--- Working data ---
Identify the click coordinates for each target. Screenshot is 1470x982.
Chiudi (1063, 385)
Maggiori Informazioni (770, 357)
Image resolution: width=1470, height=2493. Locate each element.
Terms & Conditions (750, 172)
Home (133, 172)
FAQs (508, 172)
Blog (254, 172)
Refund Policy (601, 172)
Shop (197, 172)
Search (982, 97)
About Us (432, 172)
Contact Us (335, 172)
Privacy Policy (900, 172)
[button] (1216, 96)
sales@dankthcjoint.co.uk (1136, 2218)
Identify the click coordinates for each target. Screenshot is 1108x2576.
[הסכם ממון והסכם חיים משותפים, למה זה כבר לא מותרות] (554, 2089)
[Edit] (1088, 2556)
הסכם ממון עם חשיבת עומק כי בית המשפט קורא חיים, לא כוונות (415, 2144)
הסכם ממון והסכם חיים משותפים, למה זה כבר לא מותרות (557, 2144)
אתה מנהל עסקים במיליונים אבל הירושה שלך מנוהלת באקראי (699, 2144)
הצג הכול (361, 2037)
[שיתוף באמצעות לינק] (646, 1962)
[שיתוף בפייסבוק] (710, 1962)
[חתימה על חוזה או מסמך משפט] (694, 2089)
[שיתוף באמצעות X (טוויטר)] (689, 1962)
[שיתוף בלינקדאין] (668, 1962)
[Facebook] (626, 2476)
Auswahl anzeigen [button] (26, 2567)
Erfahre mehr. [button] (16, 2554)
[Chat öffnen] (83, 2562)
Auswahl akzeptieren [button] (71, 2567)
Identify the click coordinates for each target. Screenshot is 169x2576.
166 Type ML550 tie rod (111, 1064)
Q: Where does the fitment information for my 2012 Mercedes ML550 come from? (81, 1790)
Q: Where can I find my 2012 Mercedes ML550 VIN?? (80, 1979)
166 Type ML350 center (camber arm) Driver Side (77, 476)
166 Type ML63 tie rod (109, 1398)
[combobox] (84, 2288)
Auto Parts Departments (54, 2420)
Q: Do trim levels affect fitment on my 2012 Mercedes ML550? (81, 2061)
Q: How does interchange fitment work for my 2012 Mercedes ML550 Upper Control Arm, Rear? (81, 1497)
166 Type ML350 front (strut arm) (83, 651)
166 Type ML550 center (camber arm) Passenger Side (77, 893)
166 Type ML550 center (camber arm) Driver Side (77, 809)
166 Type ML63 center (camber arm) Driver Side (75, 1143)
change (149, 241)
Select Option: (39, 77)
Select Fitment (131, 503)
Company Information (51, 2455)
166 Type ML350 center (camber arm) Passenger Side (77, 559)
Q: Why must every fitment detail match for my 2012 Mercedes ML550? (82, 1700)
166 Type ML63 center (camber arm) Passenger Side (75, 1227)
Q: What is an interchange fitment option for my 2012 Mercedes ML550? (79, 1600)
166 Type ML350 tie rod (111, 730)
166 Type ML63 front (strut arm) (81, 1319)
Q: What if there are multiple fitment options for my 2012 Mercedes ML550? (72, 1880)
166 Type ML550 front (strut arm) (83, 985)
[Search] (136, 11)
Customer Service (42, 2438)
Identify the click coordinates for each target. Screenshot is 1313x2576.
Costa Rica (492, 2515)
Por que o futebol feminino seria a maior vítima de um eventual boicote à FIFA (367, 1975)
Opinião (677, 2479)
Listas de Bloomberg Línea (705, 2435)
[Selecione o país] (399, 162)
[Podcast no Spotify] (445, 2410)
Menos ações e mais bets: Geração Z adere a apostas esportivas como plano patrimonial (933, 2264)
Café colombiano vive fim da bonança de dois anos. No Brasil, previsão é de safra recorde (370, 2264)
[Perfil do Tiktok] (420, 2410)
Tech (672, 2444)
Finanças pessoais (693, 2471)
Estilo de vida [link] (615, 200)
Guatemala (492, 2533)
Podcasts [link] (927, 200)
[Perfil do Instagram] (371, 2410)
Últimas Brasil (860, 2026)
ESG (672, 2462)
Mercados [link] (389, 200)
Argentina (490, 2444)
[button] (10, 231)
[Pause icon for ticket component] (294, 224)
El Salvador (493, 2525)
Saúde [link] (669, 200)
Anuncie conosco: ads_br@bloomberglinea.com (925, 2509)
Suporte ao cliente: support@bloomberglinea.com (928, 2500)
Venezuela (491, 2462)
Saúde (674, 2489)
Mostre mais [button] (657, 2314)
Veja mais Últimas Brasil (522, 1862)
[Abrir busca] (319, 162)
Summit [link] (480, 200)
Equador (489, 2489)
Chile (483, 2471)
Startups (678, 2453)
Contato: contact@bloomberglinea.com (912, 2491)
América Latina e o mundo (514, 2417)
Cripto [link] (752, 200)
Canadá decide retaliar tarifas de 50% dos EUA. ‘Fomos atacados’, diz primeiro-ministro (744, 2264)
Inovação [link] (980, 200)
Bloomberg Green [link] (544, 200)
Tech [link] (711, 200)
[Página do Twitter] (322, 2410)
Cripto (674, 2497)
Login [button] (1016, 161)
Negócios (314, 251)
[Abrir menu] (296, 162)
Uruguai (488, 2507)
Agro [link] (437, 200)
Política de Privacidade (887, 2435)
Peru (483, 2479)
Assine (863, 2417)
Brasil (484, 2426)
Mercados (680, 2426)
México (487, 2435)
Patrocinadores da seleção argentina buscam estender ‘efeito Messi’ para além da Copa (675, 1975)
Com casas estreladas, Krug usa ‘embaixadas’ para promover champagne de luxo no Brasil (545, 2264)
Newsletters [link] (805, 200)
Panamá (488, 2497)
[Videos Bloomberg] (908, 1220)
---
Task brief ::
Going from the line that has "Anuncie conosco: ads_br@bloomberglinea.com" through the last line of the entries, retype each line exactly as given and add nothing.

Written solution ::
Anuncie conosco: ads_br@bloomberglinea.com (925, 2509)
Suporte ao cliente: support@bloomberglinea.com (928, 2500)
Venezuela (491, 2462)
Saúde (674, 2489)
Mostre mais [button] (657, 2314)
Veja mais Últimas Brasil (522, 1862)
[Abrir busca] (319, 162)
Summit [link] (480, 200)
Equador (489, 2489)
Chile (483, 2471)
Startups (678, 2453)
Contato: contact@bloomberglinea.com (912, 2491)
América Latina e o mundo (514, 2417)
Cripto [link] (752, 200)
Canadá decide retaliar tarifas de 50% dos EUA. ‘Fomos atacados’, diz primeiro-ministro (744, 2264)
Inovação [link] (980, 200)
Bloomberg Green [link] (544, 200)
Tech [link] (711, 200)
[Página do Twitter] (322, 2410)
Cripto (674, 2497)
Login [button] (1016, 161)
Negócios (314, 251)
[Abrir menu] (296, 162)
Uruguai (488, 2507)
Agro [link] (437, 200)
Política de Privacidade (887, 2435)
Peru (483, 2479)
Assine (863, 2417)
Brasil (484, 2426)
Mercados (680, 2426)
México (487, 2435)
Patrocinadores da seleção argentina buscam estender ‘efeito Messi’ para além da Copa (675, 1975)
Com casas estreladas, Krug usa ‘embaixadas’ para promover champagne de luxo no Brasil (545, 2264)
Newsletters [link] (805, 200)
Panamá (488, 2497)
[Videos Bloomberg] (908, 1220)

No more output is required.